PyData London 2026

Building a Browser Agent from Scratch: Teach an LLM to Navigate the Web
2026-06-05 , Doddington Forum

AI systems that can autonomously navigate websites, fill forms, extract data, and complete multi-step workflows; are one of the most exciting and practical applications of large language models in 2026. Libraries like browser-use (60k+ GitHub stars) and Skyvern have demonstrated their potential, but their abstractions can obscure the surprisingly approachable fundamentals underneath.

In this 90-minute hands-on tutorial, attendees will build a browser agent entirely from scratch using only Python, Playwright, and an LLM API. No agent frameworks, no magic; just the core building blocks: extracting and structuring the DOM into an LLM-friendly representation, capturing screenshots for vision-based reasoning, building the observe-think-act agent loop, and handling real-world challenges like dynamic content, multi-tab navigation, and error recovery.

By building from first principles, attendees will gain a deep understanding of how browser agents actually work; knowledge that transfers directly to using, debugging, and extending any browser agent framework. Every participant will leave with a working agent that can autonomously complete tasks on live websites.

This tutorial is aimed at Python developers and data scientists who are curious about AI-driven browser automation. Basic Python proficiency and familiarity with async/await are expected. No prior experience with Playwright, browser automation, or agent frameworks is required.


The web is the world’s largest API, but it was designed for humans, not machines. Traditional browser automation tools like Selenium and Playwright require developers to write brittle scripts with hardcoded selectors that break whenever a website changes its layout. Browser agents flip this model: instead of telling the browser exactly what to click, you describe what you want to accomplish, and an LLM figures out how to do it; reading the page like a human would, reasoning about what to do next, and adapting when things don’t go as expected.

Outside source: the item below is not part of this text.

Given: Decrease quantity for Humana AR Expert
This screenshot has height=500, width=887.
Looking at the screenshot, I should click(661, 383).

This approach has seen explosive growth. The open-source browser-use library surpassed 60,000 GitHub stars within months of release, and its creators raised $17M in seed funding. Skyvern, Browserbase, and others have built commercial platforms around the same idea. Under the hood, these tools all share a remarkably similar architecture: a perception layer that converts web pages into LLM-readable context, a reasoning layer where the LLM decides what action to take, and an execution layer that carries out the action via browser automation.

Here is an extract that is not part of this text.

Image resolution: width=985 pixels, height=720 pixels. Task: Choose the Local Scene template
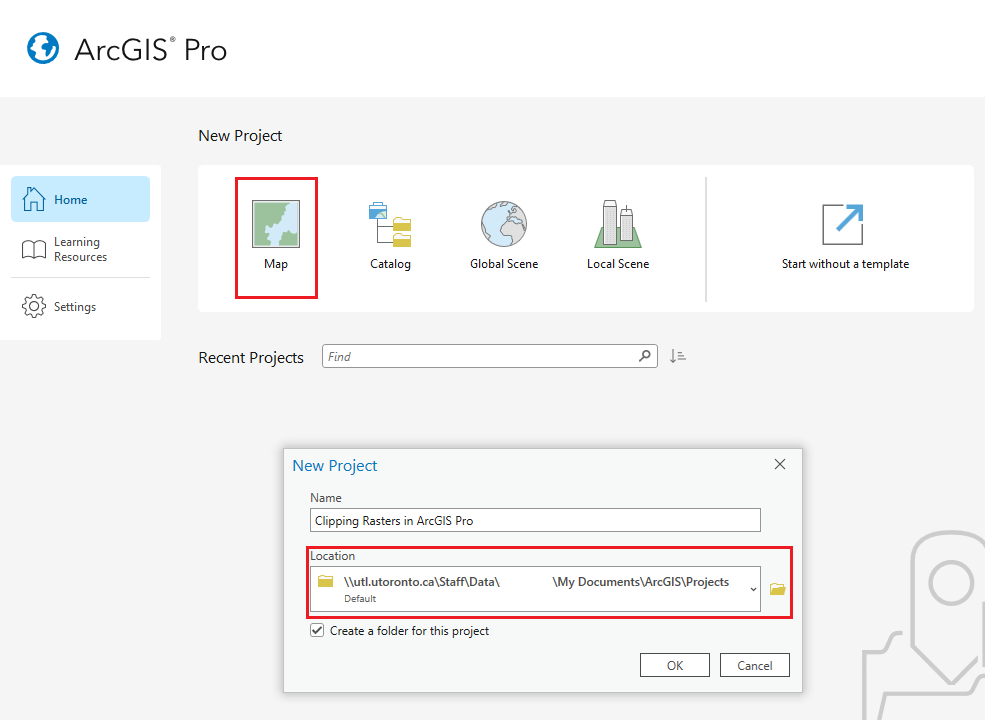[617, 232]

This tutorial strips away the abstraction layers and builds each component from scratch. The “from scratch” approach is deliberate: by understanding how the DOM is parsed, how screenshots are fed to vision models, and how the agent loop manages state, attendees gain transferable knowledge that applies to any browser agent tool or framework. When something breaks in production (and it will), this understanding is what separates debugging from guessing.

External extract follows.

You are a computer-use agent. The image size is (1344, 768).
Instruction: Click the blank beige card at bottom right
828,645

Richard Kehinde Ogunyale is a Senior Software Engineer based in London, UK, with experience building production AI systems, scalable microservices, and machine learning pipelines. He currently works at Partnerize, where he leads projects involving AI-powered solutions, and has previously built RAG systems with vector databases, LLM-powered automation workflows using DAG architectures at scale.

He is passionate about open source, practical AI engineering, and bridging the gap between ML prototypes and reliable production systems.

Oreolorun Olu-Ipinlaye is a Machine Learning/AI Engineer at Crowdhelix in London, where he builds production AI systems end-to-end for a platform connecting researchers with EU funding opportunities. As the lead engineer behind ReviewIQ; a self-hosted-LLM proposal review tool used by researchers across dozens of organisations; he has helped researchers in assessing their proposals before submission leading to more competitive proposals.

His work spans the full stack of applied ML: self-hosted LLM infrastructure, recommender systems, semantic and hybrid search, and the event-driven pipelines underneath, built largely in Python. He's particularly drawn to taking ML products from idea to adoption with measurable impact, and to making AI capabilities legible to non-technical stakeholders.

He holds an MSc in Artificial Intelligence and Data Science from the University of Hull, where he earned the award for Best Overall Performance.